(BIVN) – On May 3, island residents will be thinking about the day – exactly one year ago – when everything changed.
On May 3, 2018, Kīlauea Volcano began a new, destructive eruption on the lower East Rift Zone, beginning in the Leilani Estates subdivision.
In this week’s Volcano Watch article written by U.S. Geological Survey Hawaiian Volcano Observatory scientists and affiliates, the unique perspective of the team of geologists – tasked with tracking the volcanic activity and forecasting the hazards – is shared:
With the one-year anniversary of the onset of Kīlauea Volcano’s 2018 lower East Rift Zone eruption upon us, USGS Hawaiian Volcano Observatory (HVO) staff, like many Hawaiʻi residents, are reflecting on this historic event.
On May 3, 2018—two days after HVO issued a notice that an eruption on Kīlauea was possible—we (HVO geologists) began our day with an 8:00 a.m. overflight of the volcano’s East Rift Zone.
The crater in Puʻu ʻŌʻō had drained three days earlier, leaving a large empty pit and questions as to where magma might head next. Earthquakes indicated that magma was migrating into the lower East Rift Zone, so our overflight included photographic and thermal surveys all the way to the eastern tip of the Island of Hawaiʻi. We saw nothing unusual.
Returning to HVO in the afternoon, we settled in to write our reports. As we did, HVO technicians working on field instruments near Leilani Estates periodically informed us of their status via radio. Around 4:30 p.m., they reported steam within the subdivision, and moments later, confirmed that they had seen lava.
The HVO geology team immediately gathered our gear for a helicopter overflight. Knowing that we could be in the field all night, we packed extra water, batteries and other equipment. About 20 minutes later, we were in the air, flying down the East Rift Zone towards Leilani Estates.
As the helicopter approached the lower East Rift Zone, we could see gas and smoke rising from the forest. Reaching Leilani Estates, we circled the source of the plume and got a clear view of lava erupting onto the surface. Large gas bubbles were bursting through viscous orange lava oozing from a fissure that had severed Mohala Street.
With an erupting vent in a residential neighborhood, we needed to get accurate information to emergency managers right away.

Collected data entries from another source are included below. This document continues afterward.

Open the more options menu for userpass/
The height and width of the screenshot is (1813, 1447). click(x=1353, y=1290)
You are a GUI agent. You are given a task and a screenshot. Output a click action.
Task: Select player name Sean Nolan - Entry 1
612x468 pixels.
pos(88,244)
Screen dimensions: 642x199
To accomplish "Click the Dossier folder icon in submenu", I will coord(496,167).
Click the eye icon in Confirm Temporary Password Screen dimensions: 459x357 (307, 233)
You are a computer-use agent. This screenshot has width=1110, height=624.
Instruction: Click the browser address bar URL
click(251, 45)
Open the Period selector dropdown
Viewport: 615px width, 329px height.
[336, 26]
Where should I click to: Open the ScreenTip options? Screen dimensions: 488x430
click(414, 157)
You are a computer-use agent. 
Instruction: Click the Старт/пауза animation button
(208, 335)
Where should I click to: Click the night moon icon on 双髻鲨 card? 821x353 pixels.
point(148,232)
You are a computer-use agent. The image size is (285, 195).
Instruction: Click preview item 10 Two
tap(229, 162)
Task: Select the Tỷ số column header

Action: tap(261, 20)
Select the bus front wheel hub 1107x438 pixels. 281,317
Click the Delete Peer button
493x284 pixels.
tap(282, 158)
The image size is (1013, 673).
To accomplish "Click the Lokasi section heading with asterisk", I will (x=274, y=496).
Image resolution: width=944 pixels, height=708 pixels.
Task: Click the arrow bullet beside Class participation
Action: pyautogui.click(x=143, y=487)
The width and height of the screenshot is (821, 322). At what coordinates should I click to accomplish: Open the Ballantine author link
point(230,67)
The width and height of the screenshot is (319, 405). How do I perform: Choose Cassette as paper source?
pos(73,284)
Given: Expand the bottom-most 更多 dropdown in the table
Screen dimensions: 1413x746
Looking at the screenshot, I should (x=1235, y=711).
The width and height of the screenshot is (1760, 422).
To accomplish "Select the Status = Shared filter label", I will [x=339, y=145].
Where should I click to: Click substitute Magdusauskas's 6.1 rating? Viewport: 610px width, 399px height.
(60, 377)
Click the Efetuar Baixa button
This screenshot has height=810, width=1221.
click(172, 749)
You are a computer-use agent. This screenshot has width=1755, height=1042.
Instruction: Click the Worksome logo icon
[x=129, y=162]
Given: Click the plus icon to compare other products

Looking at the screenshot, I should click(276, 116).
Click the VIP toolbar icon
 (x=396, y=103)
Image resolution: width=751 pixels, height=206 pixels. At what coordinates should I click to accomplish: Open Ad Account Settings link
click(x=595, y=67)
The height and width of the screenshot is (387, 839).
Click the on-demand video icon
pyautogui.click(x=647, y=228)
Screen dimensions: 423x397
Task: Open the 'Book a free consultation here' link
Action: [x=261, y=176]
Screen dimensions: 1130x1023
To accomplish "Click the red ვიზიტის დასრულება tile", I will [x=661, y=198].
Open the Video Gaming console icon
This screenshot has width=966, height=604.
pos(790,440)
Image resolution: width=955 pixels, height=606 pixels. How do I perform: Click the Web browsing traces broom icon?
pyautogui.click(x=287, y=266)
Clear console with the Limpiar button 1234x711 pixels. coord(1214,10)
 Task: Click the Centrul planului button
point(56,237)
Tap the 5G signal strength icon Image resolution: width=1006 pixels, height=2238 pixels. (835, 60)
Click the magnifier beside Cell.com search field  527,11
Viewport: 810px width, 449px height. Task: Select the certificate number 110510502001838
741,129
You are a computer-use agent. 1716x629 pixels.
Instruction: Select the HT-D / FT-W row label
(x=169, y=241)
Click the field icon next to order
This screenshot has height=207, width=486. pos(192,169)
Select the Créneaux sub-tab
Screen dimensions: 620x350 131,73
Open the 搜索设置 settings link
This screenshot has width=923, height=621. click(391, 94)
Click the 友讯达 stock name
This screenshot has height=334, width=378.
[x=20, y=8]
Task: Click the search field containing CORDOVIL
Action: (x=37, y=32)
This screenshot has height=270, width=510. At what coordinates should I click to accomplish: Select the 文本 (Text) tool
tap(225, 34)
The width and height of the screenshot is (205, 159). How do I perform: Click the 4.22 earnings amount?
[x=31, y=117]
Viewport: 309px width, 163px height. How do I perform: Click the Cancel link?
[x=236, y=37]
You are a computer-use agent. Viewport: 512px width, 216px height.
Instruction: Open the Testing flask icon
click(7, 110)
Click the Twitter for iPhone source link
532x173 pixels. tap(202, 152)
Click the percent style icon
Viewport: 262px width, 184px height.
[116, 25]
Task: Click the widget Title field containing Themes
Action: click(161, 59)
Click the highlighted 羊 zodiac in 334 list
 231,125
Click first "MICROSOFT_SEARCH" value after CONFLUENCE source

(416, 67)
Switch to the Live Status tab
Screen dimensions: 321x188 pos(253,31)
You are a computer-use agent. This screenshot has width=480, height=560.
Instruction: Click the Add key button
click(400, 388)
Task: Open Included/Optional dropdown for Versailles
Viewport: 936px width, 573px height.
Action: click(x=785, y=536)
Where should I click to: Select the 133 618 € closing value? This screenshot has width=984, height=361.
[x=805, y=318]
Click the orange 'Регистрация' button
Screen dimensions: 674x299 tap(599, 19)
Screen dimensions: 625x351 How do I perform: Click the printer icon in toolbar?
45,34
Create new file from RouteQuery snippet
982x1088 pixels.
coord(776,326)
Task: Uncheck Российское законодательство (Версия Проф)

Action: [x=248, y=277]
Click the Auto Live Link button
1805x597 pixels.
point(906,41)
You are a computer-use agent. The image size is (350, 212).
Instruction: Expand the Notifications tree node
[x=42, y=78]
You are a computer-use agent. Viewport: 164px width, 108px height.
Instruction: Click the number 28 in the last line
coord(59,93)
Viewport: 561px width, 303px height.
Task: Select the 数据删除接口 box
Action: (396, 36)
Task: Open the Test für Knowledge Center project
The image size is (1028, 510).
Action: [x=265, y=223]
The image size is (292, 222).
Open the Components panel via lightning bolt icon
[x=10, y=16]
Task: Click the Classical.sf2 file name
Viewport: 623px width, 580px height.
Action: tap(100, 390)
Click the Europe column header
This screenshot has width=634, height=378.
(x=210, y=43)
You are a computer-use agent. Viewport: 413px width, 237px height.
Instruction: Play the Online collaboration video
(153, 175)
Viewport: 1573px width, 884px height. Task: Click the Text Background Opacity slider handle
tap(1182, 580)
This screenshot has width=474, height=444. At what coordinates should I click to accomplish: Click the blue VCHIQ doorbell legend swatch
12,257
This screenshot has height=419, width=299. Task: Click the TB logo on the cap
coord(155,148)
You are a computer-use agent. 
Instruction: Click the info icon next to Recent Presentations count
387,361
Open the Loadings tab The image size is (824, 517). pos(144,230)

Circling the fissure, we transmitted GPS coordinates, along with photos and video, back to HVO staff who were communicating with Hawaiʻi County Civil Defense from the observatory.
Around 6:30 p.m., as fissure 1 was dying, we were dropped just outside the subdivision, where we joined other HVO staff who had arrived in vehicles. The rest of that night we drove through Leilani Estates monitoring multiple enlarging steam cracks and keeping the observatory and Civil Defense updated on changes.
Around 1:00 a.m., fissure 2 opened in a driveway on Makamae Street, where we could see pulsating lava bubbles and spattering migrate toward the road as the fissure lengthened. This fissure was active for four hours, escalating in intensity and throwing incandescent spatter in large arcuate paths over adjacent powerlines and onto the road. After the larger bursts, we carefully collected samples of the fresh spatter for chemical analyses that would provide clues to the source of the lava.
After fissure 2 died down around 5:15 a.m., we continued to circle the subdivision watching for any new activity. At dawn, we discovered increased fuming from a crack cutting Kaupili Street. Thick white fume was pulsing every 10-20 seconds, and we could feel an ominous deep rumble underground that seemed to slowly get closer.
Within minutes, the fume enveloped us in a whiteout, and our gas alarms beeped loudly due to the high sulfur dioxide concentration—a clear sign that magma was close to the surface. Our gas masks protected us, but we had to hastily retreat a hundred meters (yards) to regain visibility.
Through the opaque white fume, we could hear the distinctive sounds of rushing gas, along with the pounding rhythm of bubbles bursting at the surface. Fissure 3 had started, so we transmitted the time and GPS coordinates to the observatory.
The fissure cut through the pavement, but also went directly under an adjacent home, which was rapidly burned. Sadly, it was one of more than 700 structures eventually destroyed in the eruption.
The next HVO field crew arrived at 6:00 a.m., and together we documented the start of fissure 3. Around 7:15, the new crew took over monitoring duties, and we drove back to our offices to write reports, recharge batteries, and rest before our next shift. That ended our first day of the 2018 eruption and marked the start of USGS scientists monitoring Kīlauea around the clock for the next three months.